Все советские руководители обожали кино, и Дзержинский не был тут исключением: он смотрел фильмы «Путешествие на Луну» и «Граф Монте-Кристо» с Дугласом Фэрбенксом двадцать четыре и тридцать два раза соответственно (этот рекорд побил один лишь Богданов, ходивший на «Носферату» с Максом Шреком сто сорок семь раз), после чего в дополнение к своим бесчисленным обязанностям взвалил на себя посты председателей Общества изучения межпланетных сообщений и Общества друзей советского кино.
— Согласен, согласен, — буркнул Дзержинский.
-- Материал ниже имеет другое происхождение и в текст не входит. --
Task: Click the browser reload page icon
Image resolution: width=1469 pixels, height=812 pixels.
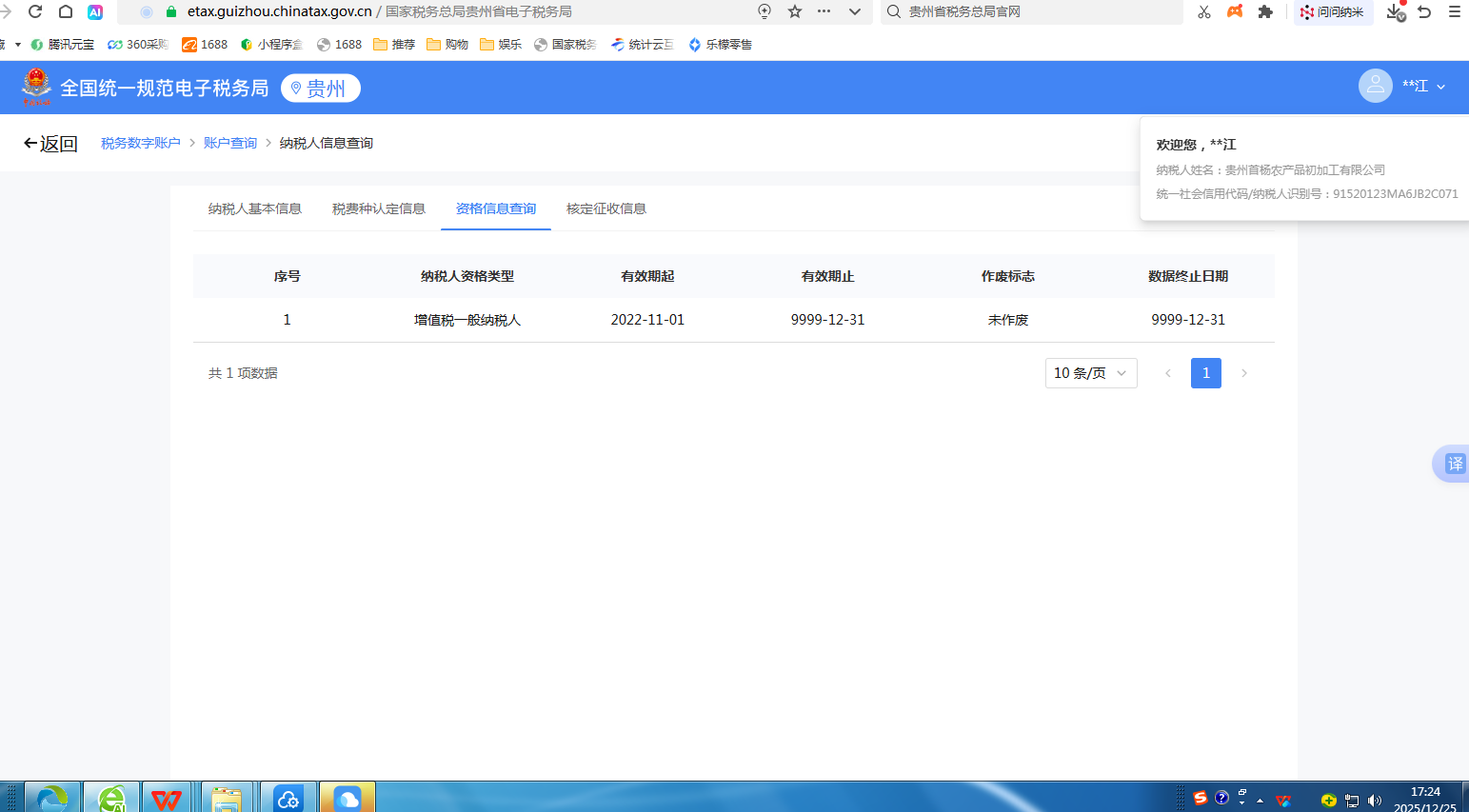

Однако у него имелось свое частное мнение по поводу того, что же все-таки является важнейшим из искусств и страшнейшим из оружий...
Это было темным, холодным вечером апреля двадцать первого года. Феликс Эдмундович пребывал в ту пору в прескверном расположении духа: след волшебного кольца был безнадежно утерян, глава государства ушел в запой, и никто не давал денег на содержание «Черного Креста», да еще Польша — о, Польша, эта вечно ноющая, незаживающая рана в сердце! С девятнадцатого года она, эта маленькая, упрямая, прекрасная страна, бешено сопротивлялась красным войскам; казалось бы, он должен был всеми силами биться за ее свободу, но... Перейди он на сторону поляков, забудь о русском престоле — как смог бы он выполнить условие проклятья Марины? Холодный рассудок, как всегда, остужал пламя его сердца: пока он не нашел кольца и не стал законным властителем, он должен был желать победы тому проклятому государству, в котором занимал свой высокий пост и которое финансировало его опричнину. И, наступая ногой себе на горло, он делал все для поражения его милой родины и громче других требовал казни Пилсудского... А Польша не сдавалась, она билась отчаянно, и в марте двадцать первого — ушла-таки, ускользнула из загребущих рук Совдепии! И теперь душа его разрывалась на части: как польский патриот, он должен был радоваться обретенной ею свободе, но как советский государственный деятель — оплакивал потерю.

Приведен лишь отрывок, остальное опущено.